Today would have been our 45th wedding anniversary. I washed my hair and sat in the recliner and stilled my mind. I realized the tears were right behind my eyelids and this is what came to me. I care nothing for looking at pictures of how it was when Bob was alive. But within there is this whole sense memory, as actors say, of how it felt. It feels different now. Richer and deeper and more complete. The false faces have long since fallen off, leaving us eternally in love. Gone are the days of the chemo room and the night fears and the hours of fatigue. Rushing in are bits and pieces of the light returning.
This light is focused on myself. It wants to heal and hold me in its embrace. It doesn’t have human arms or words; it must steal into the brokenness and hold it. All I have to do is know I am fragile and strong at the same time. It has always been that way. We are all that way. No one has it made or can avoid the inevitable.

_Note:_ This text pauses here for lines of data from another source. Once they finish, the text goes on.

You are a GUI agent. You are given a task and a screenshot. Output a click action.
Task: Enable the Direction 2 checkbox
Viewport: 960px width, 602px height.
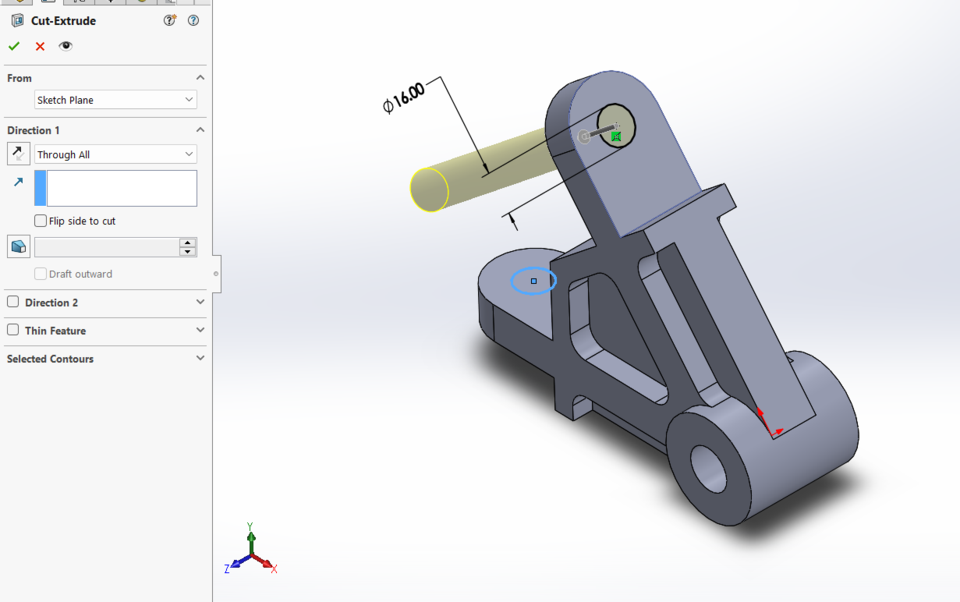[15, 302]
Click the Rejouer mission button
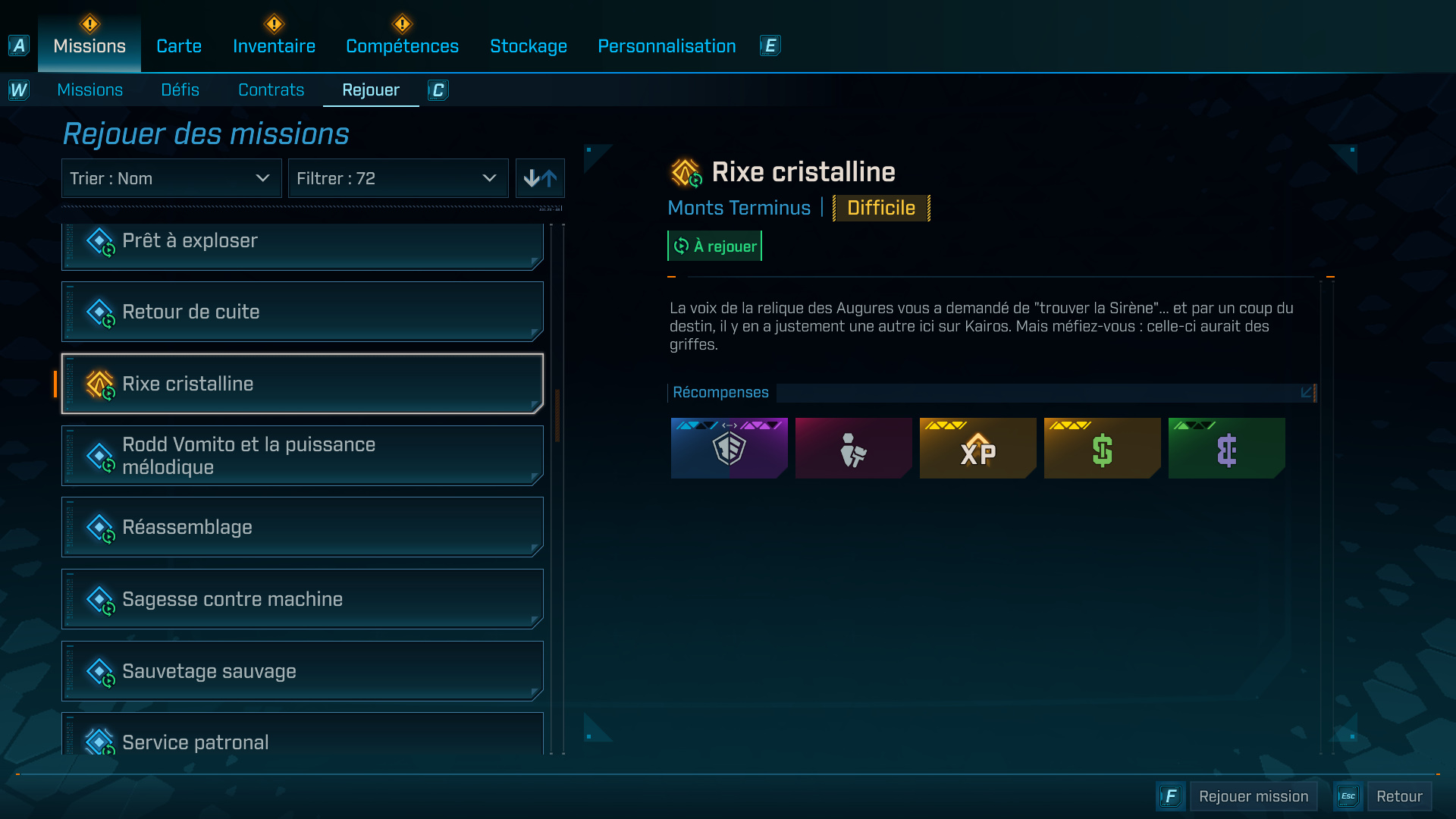 coord(1254,796)
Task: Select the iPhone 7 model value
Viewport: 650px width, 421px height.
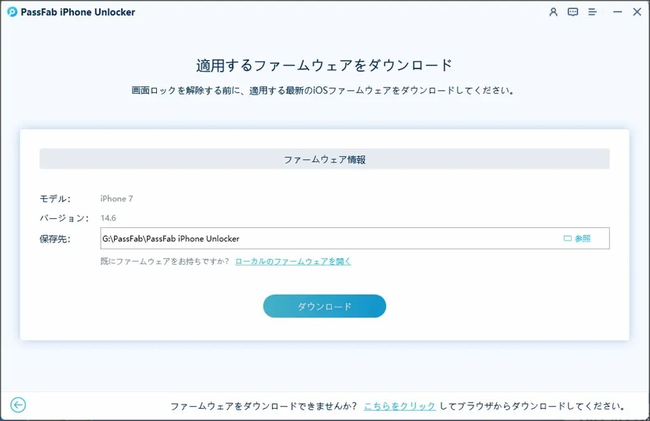Action: pos(116,198)
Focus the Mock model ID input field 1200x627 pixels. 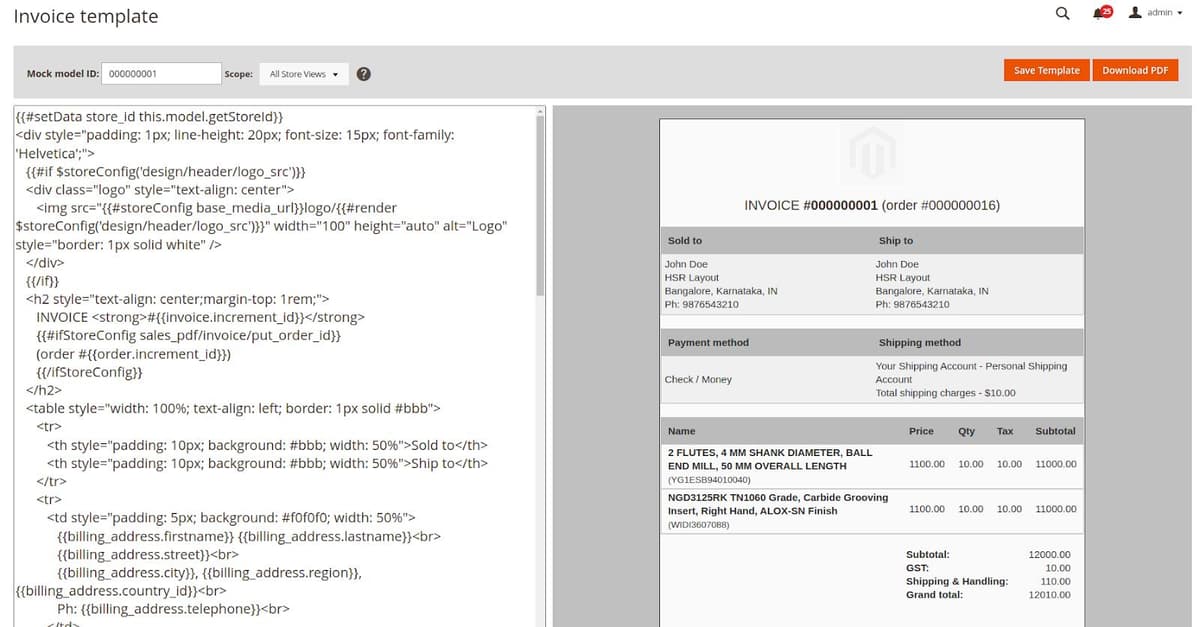(x=162, y=74)
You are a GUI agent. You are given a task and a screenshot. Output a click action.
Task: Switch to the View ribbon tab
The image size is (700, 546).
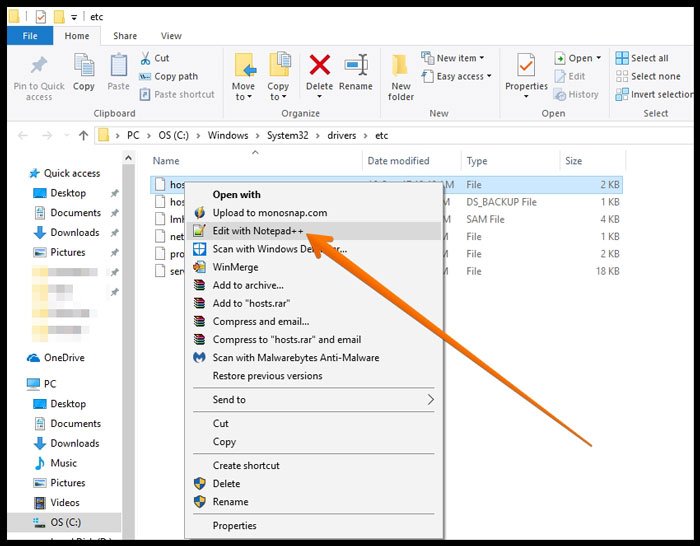tap(171, 36)
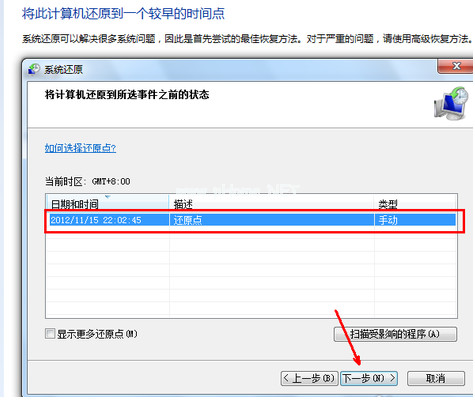Screen dimensions: 475x401
Task: Sort list by 描述 column header
Action: (x=272, y=203)
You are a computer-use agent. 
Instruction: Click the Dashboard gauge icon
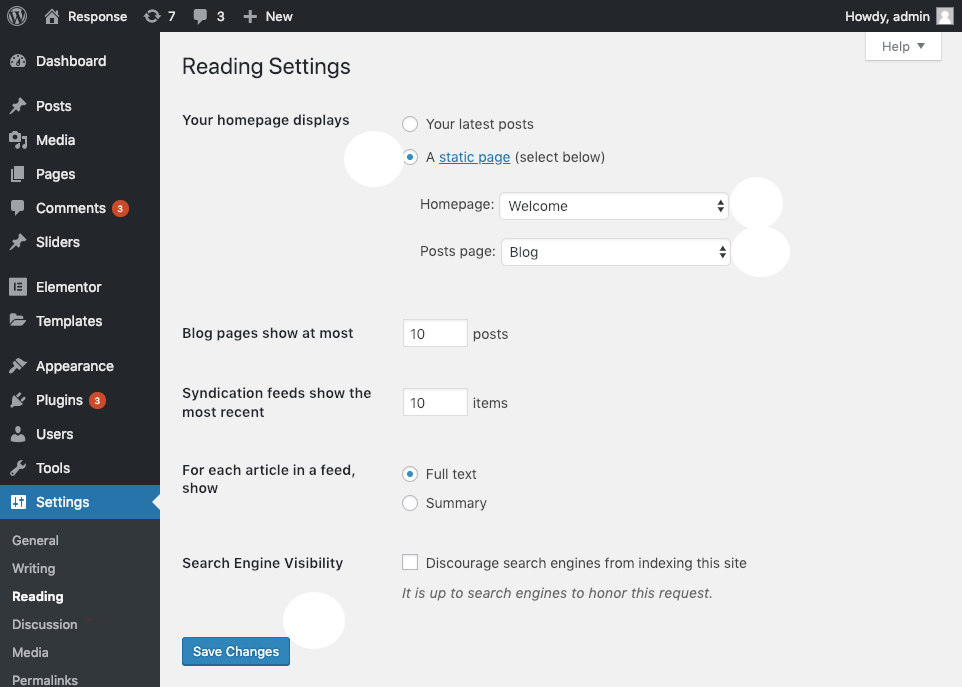click(18, 61)
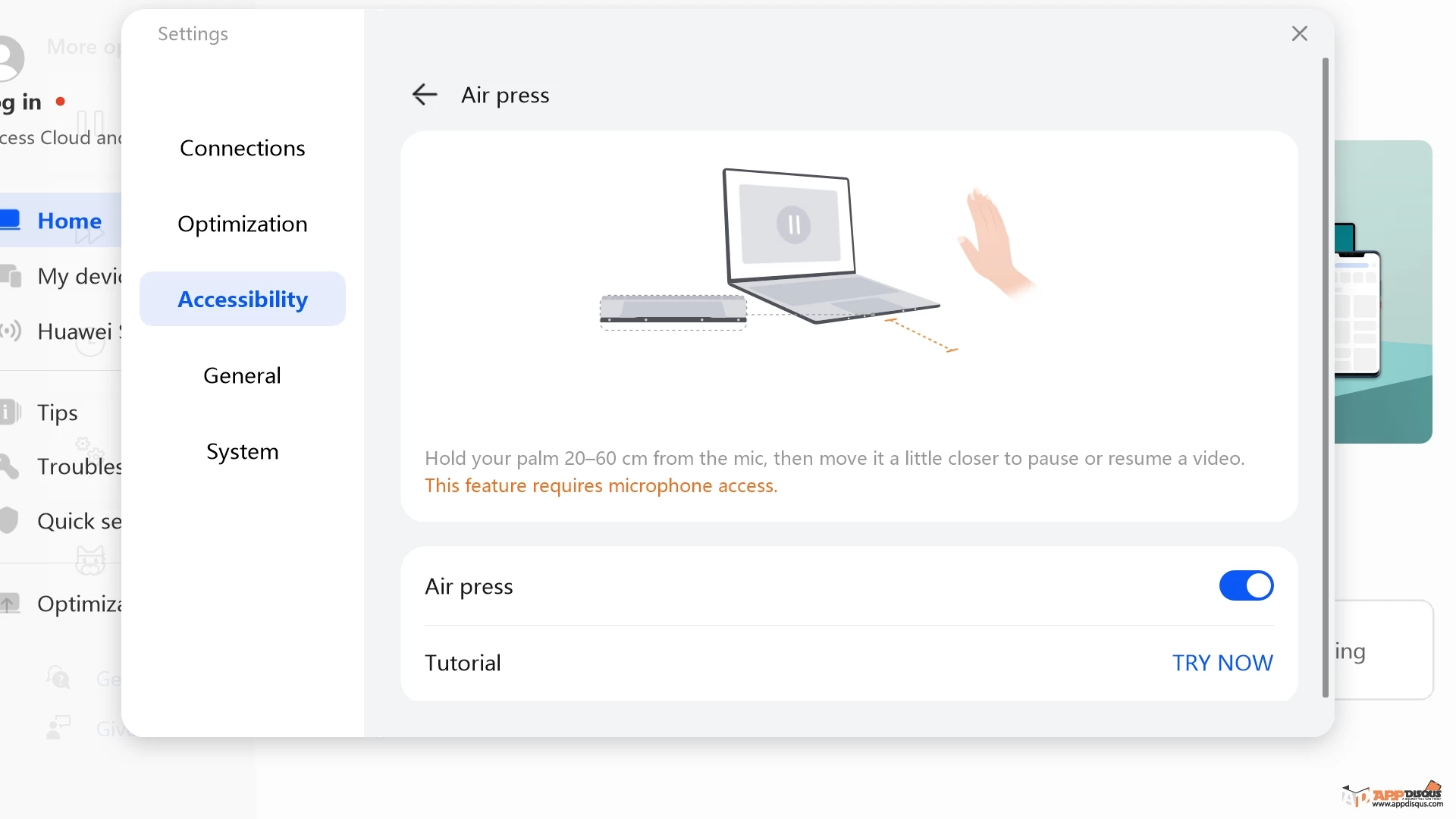Click the Huawei Share broadcast icon
This screenshot has width=1456, height=819.
click(x=10, y=331)
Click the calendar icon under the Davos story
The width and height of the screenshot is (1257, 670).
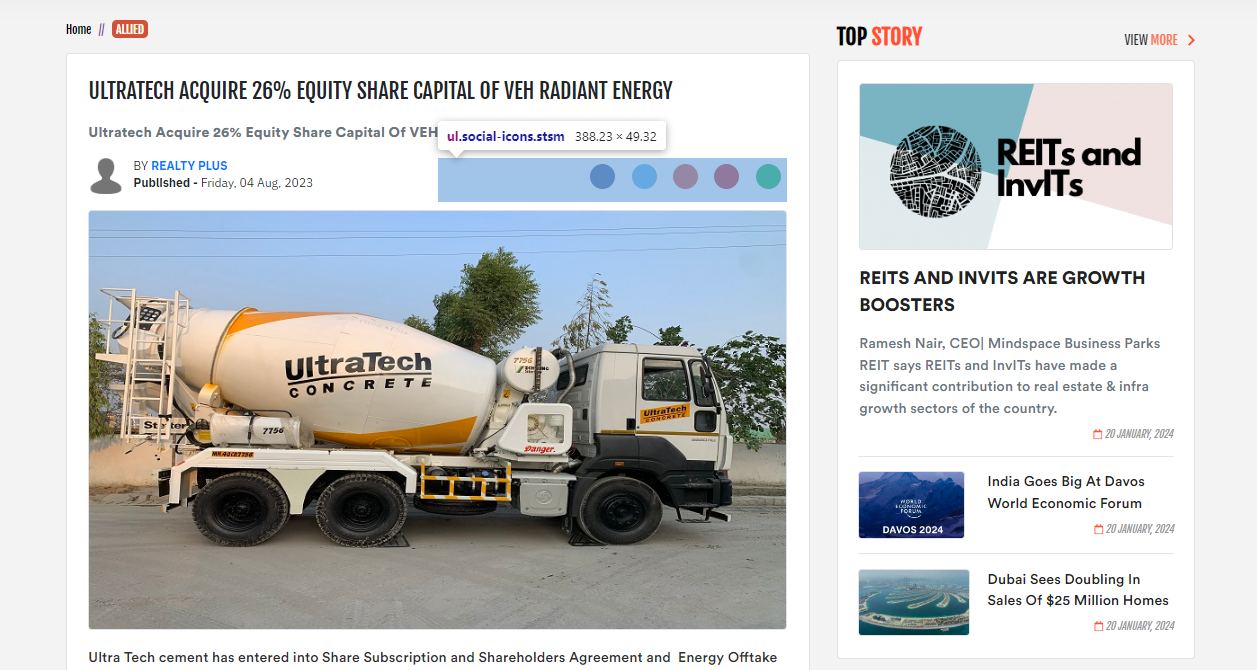[x=1097, y=529]
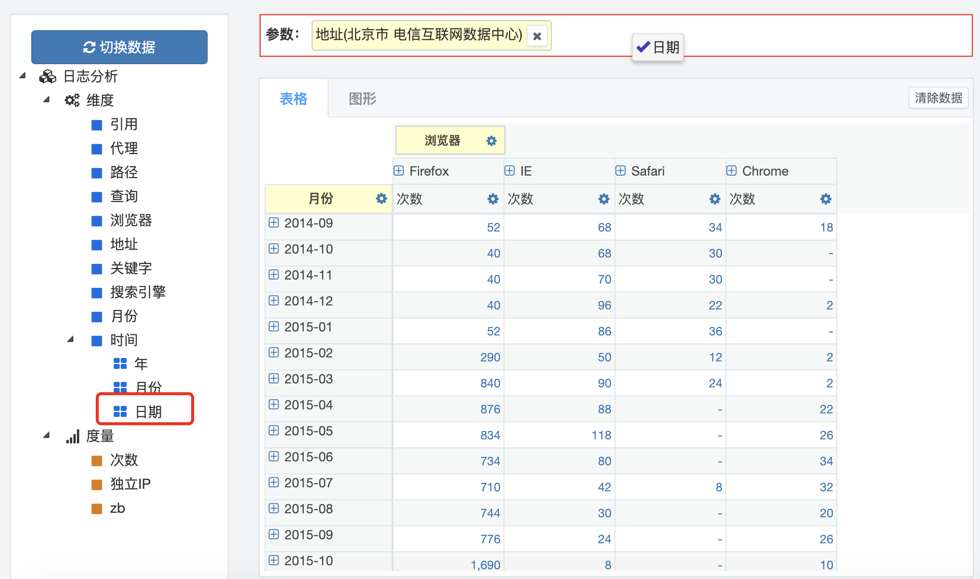The image size is (980, 579).
Task: Click gear icon in IE 次数 column
Action: pyautogui.click(x=603, y=199)
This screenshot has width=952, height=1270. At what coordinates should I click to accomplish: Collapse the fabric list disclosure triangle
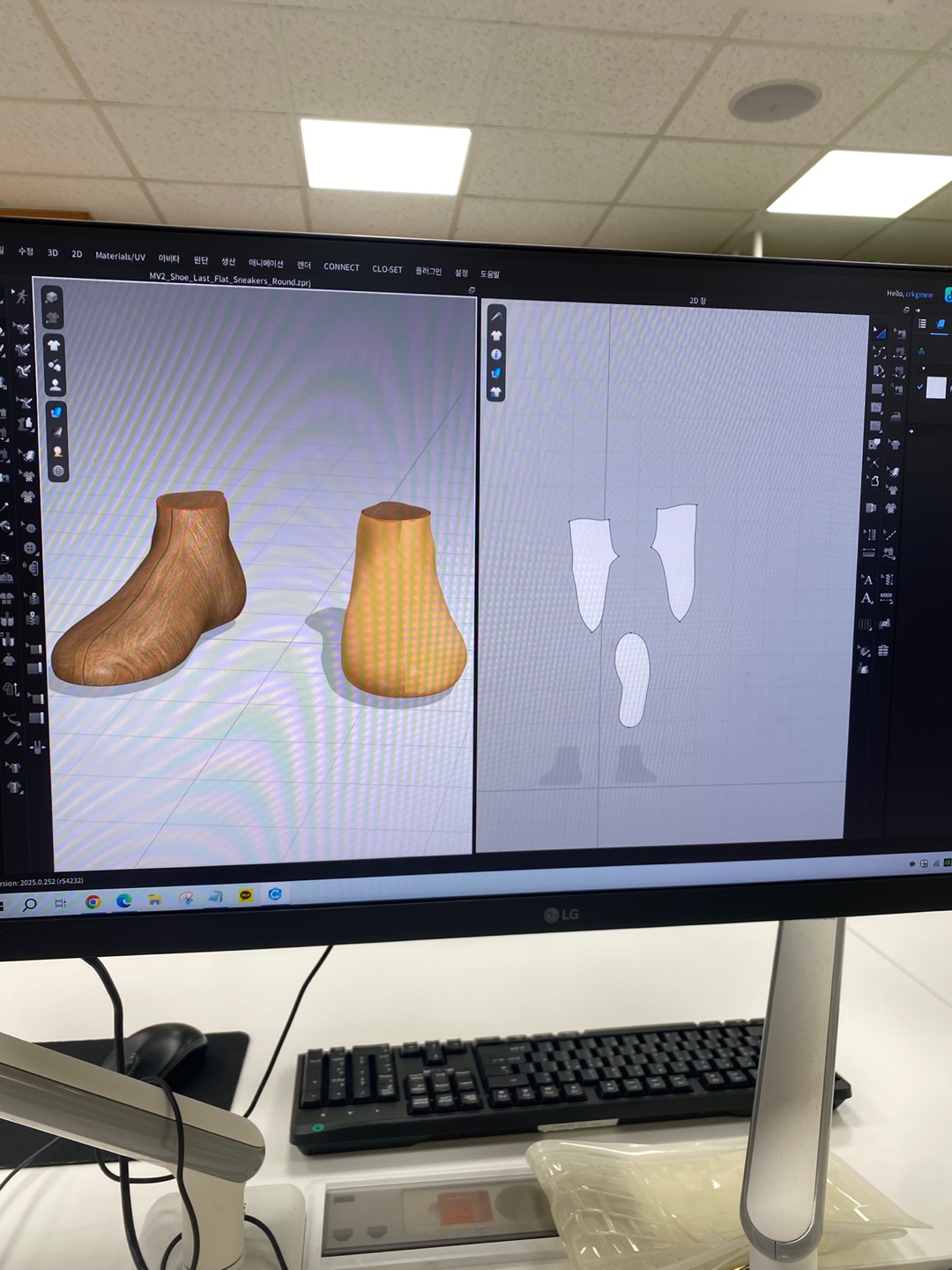923,369
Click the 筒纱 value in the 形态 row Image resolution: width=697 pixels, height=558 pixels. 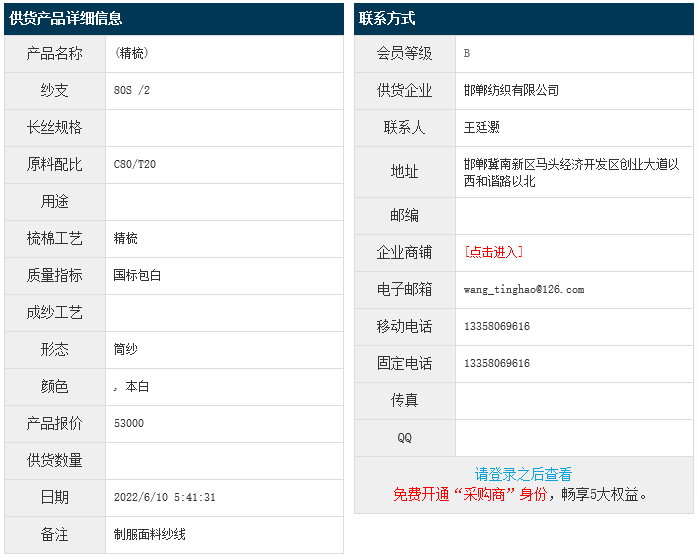[x=126, y=349]
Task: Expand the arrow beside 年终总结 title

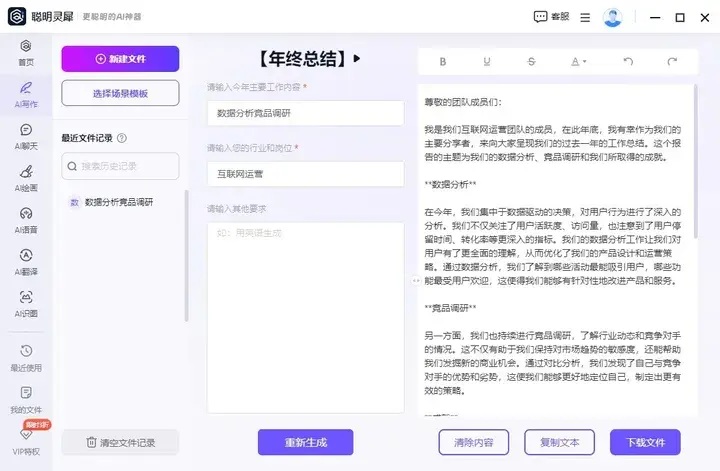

Life is inevitable and so is death.
The tears cannot be kept back. Falling into my lap. Cascading from my fingertips. Washing over my silence. Tending the cracked earth of my emotional desert. What will bloom is because of death touching life and making it live on a higher level. No one wants to go there. No one wants to descend before they ascend and then return to descend again and again.
Life is hard. Death is hard. Love is the gift. If you are touched by the hand of sorrow and draw back, you are just being human. Once you move forward and let it be yours, it lets go. It lets go.